On Amami Island, where nature and the sacred coexist in delicate balance, its inhabitants believe that a god resides in every tree, every stone, and every plant. In this setting, suspended between tradition and mystery, one summer afternoon, young Kaito discovers the lifeless body of a man floating in the sea. Stunned by the discovery, he finds the necessary support in his friend Kyoko to try and decipher what happened. Together, they embark on a journey of discovery that will confront them, for the first time, with the complexities of the adult world. As the mystery silently unfolds around them, both will learn to live with life's inevitable cycles: love, death, and loss.
Direction:
Naomi Kawase
Cinematography:
Yutaka Yamazaki
Language:
Japanese
Production:
Takehiko Aoki, Naomi Kawase, Luis Miñarro
Sound:
Shigetake Ao
Subtitles:
Spanish
Screenplay:
Naomi Kawase
Editing:
Shôtarô Anraku, Tina Baz, Naomi Kawase
Cast:
Nijirô Murakami, Junko Abe, Miyuki Matsuda, Tetta Sugimoto

Born and raised in Japan's Nara Prefecture, Naomi Kawase graduated in Visual Arts in Osaka in 1989, beginning a cinematic career deeply marked by memory, intimacy, and the observation of human connections.

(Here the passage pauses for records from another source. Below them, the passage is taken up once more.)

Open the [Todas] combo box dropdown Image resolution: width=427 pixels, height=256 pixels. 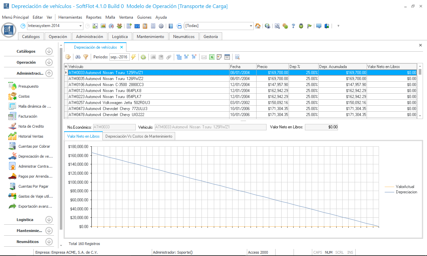[x=251, y=26]
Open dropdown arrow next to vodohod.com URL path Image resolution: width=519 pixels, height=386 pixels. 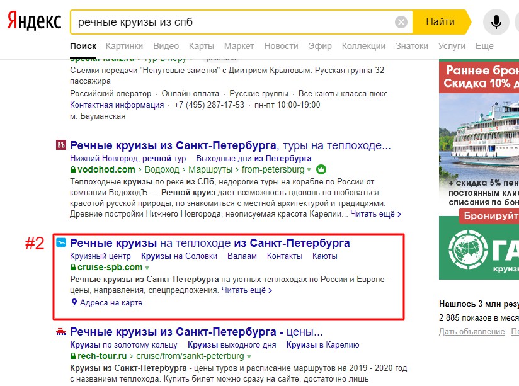309,170
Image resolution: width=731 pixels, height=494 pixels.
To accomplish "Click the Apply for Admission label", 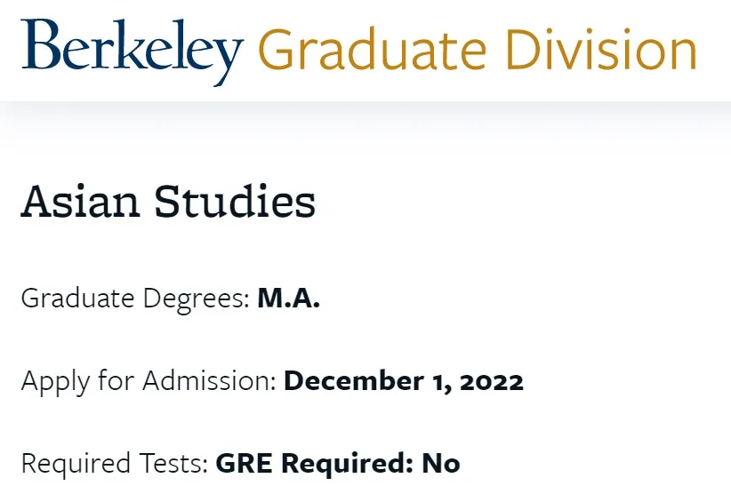I will [149, 381].
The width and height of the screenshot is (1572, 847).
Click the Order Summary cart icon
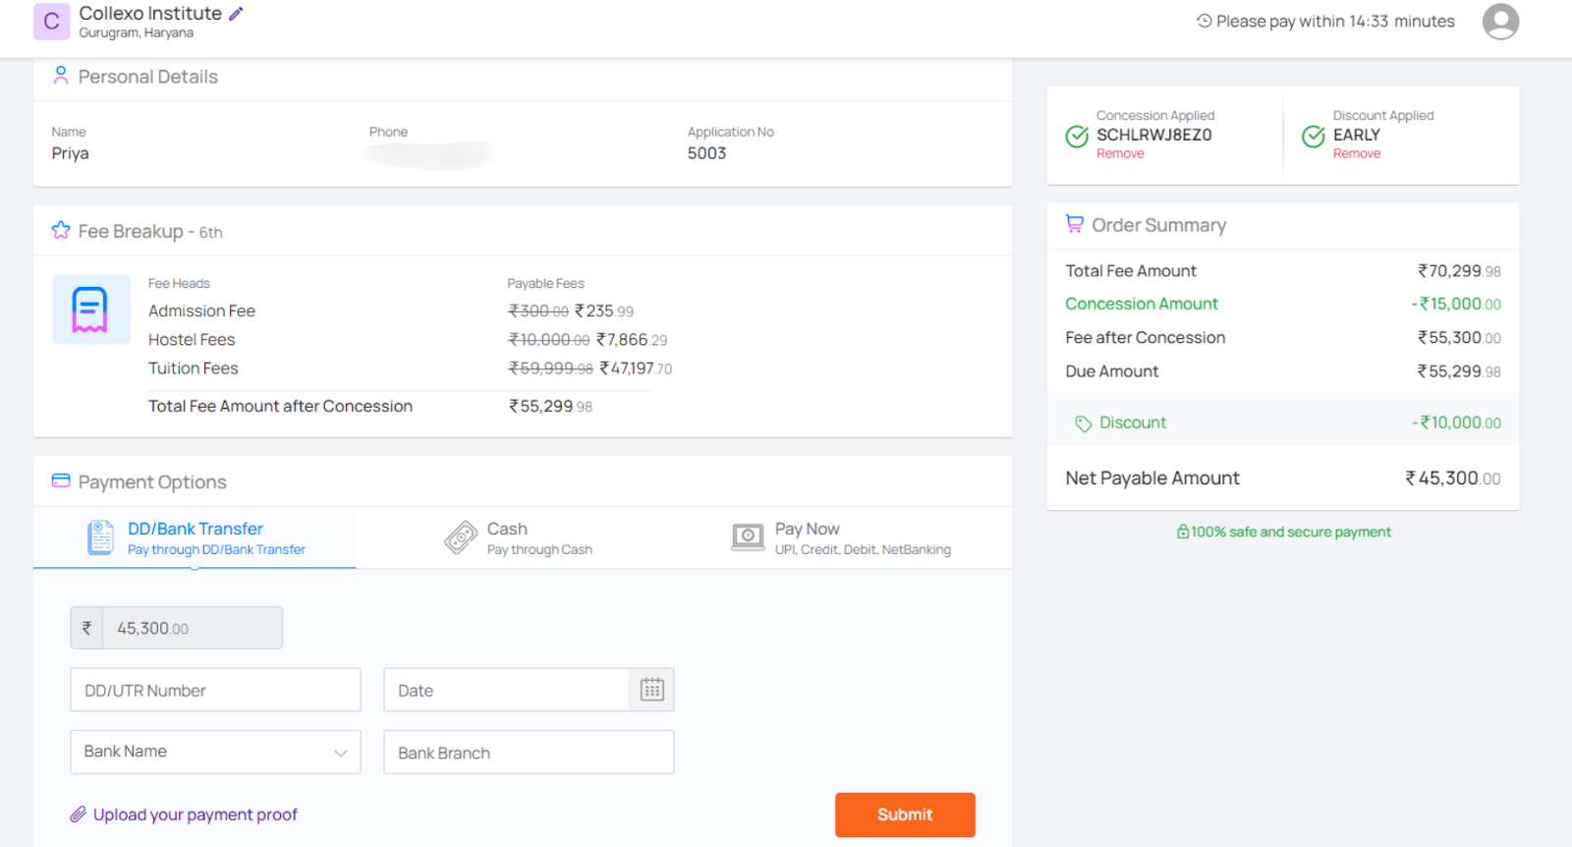click(x=1075, y=224)

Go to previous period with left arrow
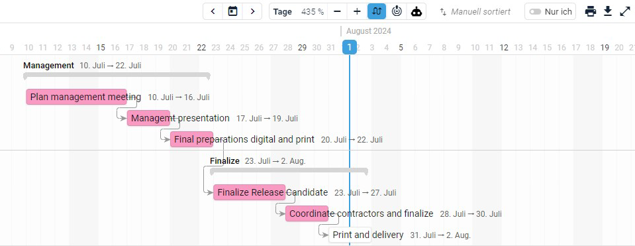[213, 11]
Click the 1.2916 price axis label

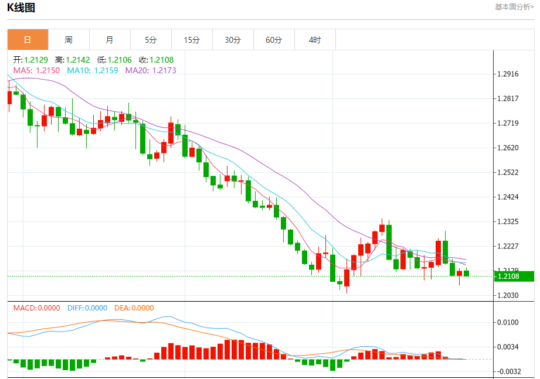point(508,74)
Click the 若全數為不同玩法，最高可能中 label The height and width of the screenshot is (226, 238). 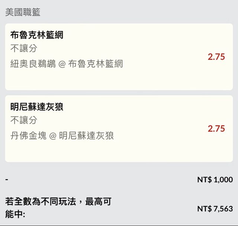[58, 208]
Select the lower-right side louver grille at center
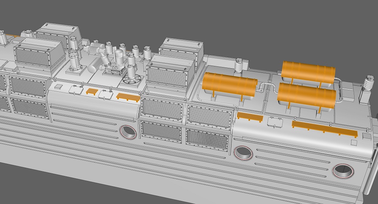 [x=208, y=141]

Her early documentary works, *Embracing* and *Katatsumori*, earned international recognition and awards at the Yamagata International Documentary Film Festival in 1995, establishing her unique authorial voice within contemporary Japanese cinema from an early stage. In 1997, she made her fiction feature debut with *Suzaku*, a film that made her the youngest filmmaker to receive the Caméra d’Or at the Cannes Film Festival. Since then, her relationship with the French festival has been constant and distinguished: in 2007, she won the Grand Prix du Jury for *The Mourning Forest*, and later received the Carrosse d’Or at Cannes. The poetic and humanist sensibility of her filmography has also earned her significant institutional accolades.